WHAT THE TASK ASKS: Pull every "user" line out of the data below.

★ ★ ★ ★ ★

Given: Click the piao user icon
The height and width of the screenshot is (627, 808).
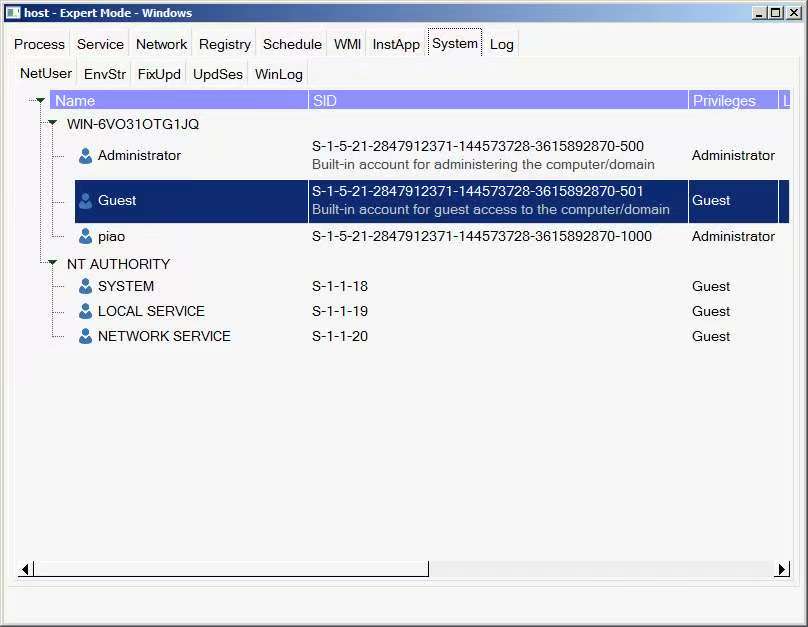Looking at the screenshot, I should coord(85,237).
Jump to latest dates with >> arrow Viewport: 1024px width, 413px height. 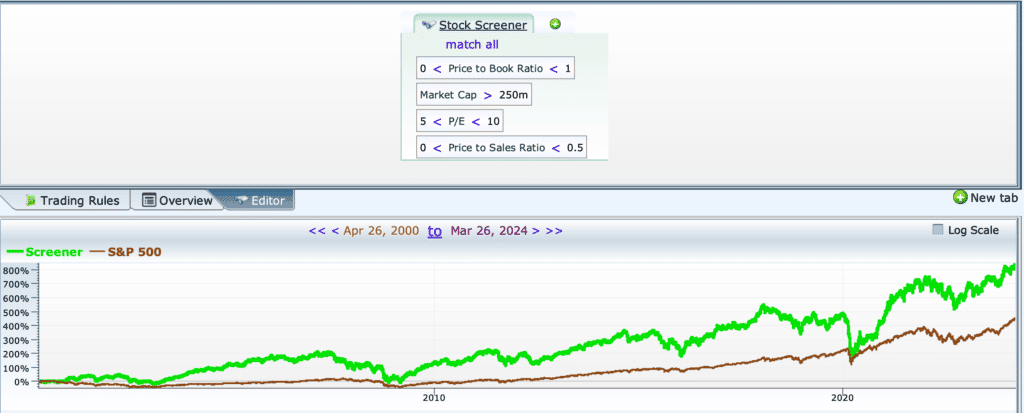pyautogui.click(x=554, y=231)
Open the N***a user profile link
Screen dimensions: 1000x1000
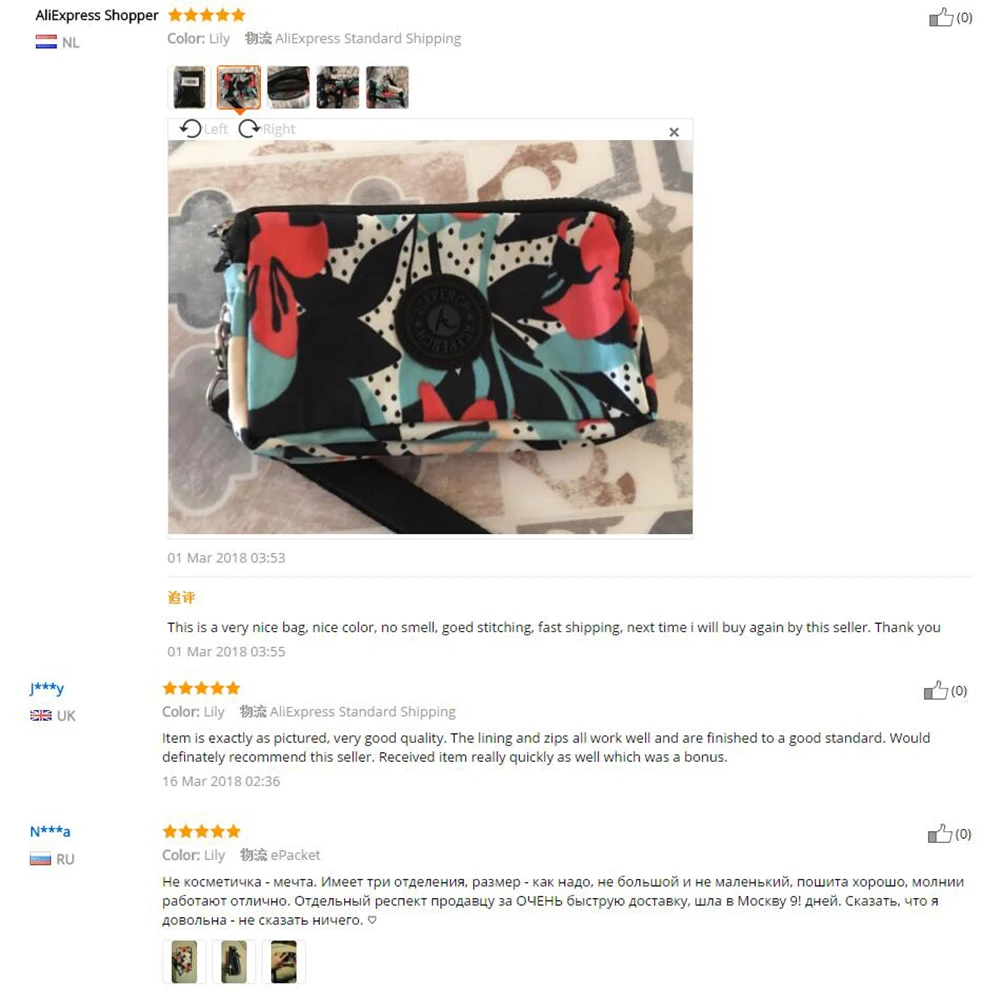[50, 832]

★ ★ ★ ★ ★

TASK RESULT:
Given: Click the piao user icon
Open the N***a user profile link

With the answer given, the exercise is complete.